Not possible, none of it.

Yet the well was there. And the steps. And that horrible fucking bug. I had seen those things.

Radar lowered her hindquarters in that delicate way of hers, then came to me, looking for a treat. I gave her half a Bonz and led her back inside. I’d read late, and my dad had gone to bed. It was time for me to do the same. Mr. Bowditch’s dog—my dog—plopped down with a sigh and a fart, no more than a tweet, really. I turned off the light and stared up into the dark.

Tell Dad everything. Take him out to the shed. The bug Mr. Bowditch shot will still be there—some of it, anyway—and even if it was gone, the well will be there. This is heavy, so share the load.

Would my father keep the secret? Much as I loved him, I didn’t trust that he would. Or could. There are a thousand slogans and mottos in AA, and one of them is you’re only as sick as your secrets. Might he confide to Lindy? Or a trusted friend at work? His brother, my Uncle Bob?

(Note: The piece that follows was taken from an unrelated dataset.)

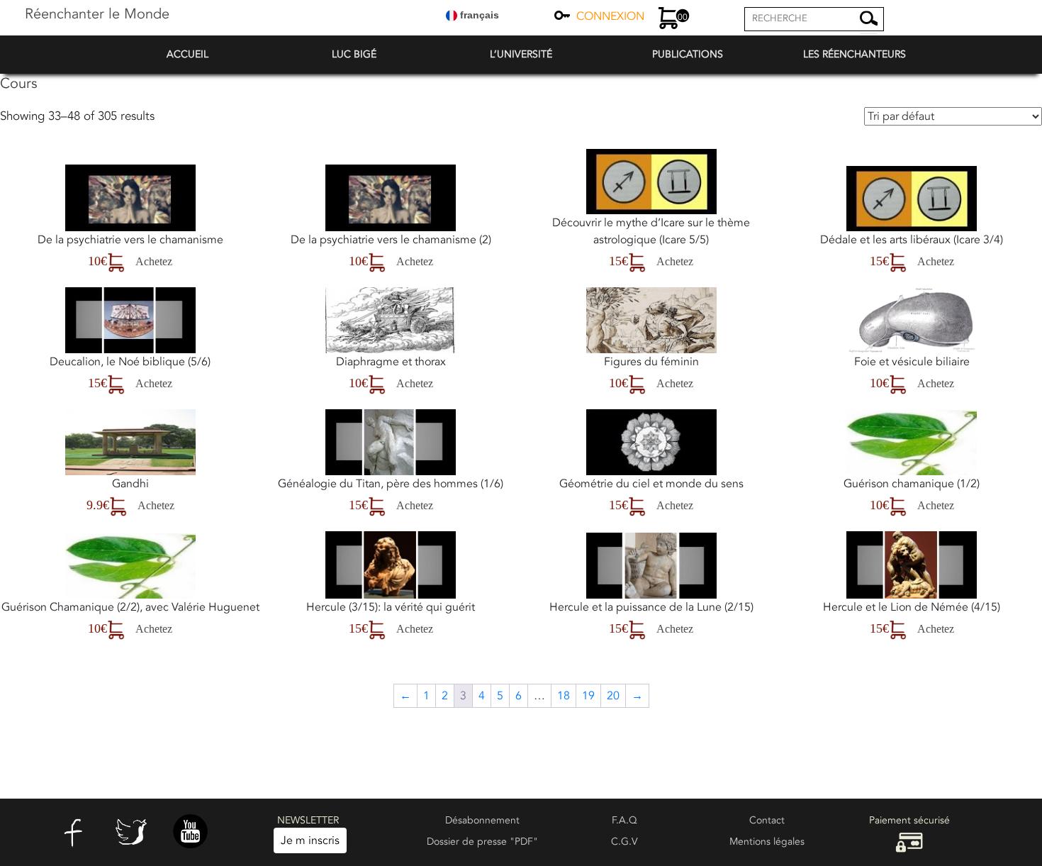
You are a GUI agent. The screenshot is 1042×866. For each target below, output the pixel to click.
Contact (767, 820)
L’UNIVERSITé (521, 54)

Then I remembered something from school, way back in sixth or seventh grade. American History, Miss Greenfield. It was a quote from Benjamin Franklin: Three may keep a secret, if two of them are dead.

Can you imagine what would happen if people found out there is another world down there?

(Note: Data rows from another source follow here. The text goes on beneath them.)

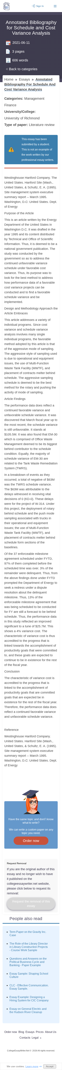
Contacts (24, 1037)
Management (34, 98)
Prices (40, 1031)
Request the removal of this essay (31, 904)
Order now (31, 841)
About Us (50, 1031)
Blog (21, 1031)
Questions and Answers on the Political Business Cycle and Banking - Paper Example (28, 962)
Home (9, 79)
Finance (10, 105)
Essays (25, 79)
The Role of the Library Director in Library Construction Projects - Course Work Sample (28, 947)
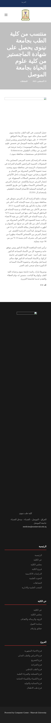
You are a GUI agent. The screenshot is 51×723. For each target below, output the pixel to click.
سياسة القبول (36, 624)
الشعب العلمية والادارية (32, 587)
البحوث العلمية (35, 578)
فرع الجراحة (36, 665)
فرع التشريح (36, 660)
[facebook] (25, 5)
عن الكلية (38, 560)
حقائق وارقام (36, 628)
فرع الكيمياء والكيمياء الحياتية (29, 679)
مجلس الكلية (36, 564)
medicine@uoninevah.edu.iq (34, 527)
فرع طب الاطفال (34, 688)
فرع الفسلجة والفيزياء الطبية (29, 674)
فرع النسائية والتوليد (33, 683)
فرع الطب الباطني (34, 669)
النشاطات (23, 81)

That had been Mr. Bowditch’s question, and I thought I knew the answer. It would be taken over. Co-opted, my hippy-dippy history teacher would have said. The house at 1 Sycamore Street would become a top-secret government installation. For all I knew the whole neighborhood would be cleared. And yes, then the exploitation would begin, and if Mr. Bowditch was right, the consequences could be terrible.

I finally went to sleep, but dreamed I was awake and something was moving under the bed. I knew, in the way of dreams, what it was. A giant roach. One that bit. I awoke in a small hour of the morning, convinced it was true. But Radar would have barked and she was deeply asleep, whuffling her way through some unknowable dream of her own.

3

On Sunday I went up to Mr. Bowditch’s house to do what I had meant to do the day before: start cleaning the place up. There were some things I couldn’t do, of course; the torn cushions and slashed wallpaper would have to wait. There was plenty of other stuff, but I had to take care of it in two separate shifts, because the first time I brought Radar, and that was a mistake.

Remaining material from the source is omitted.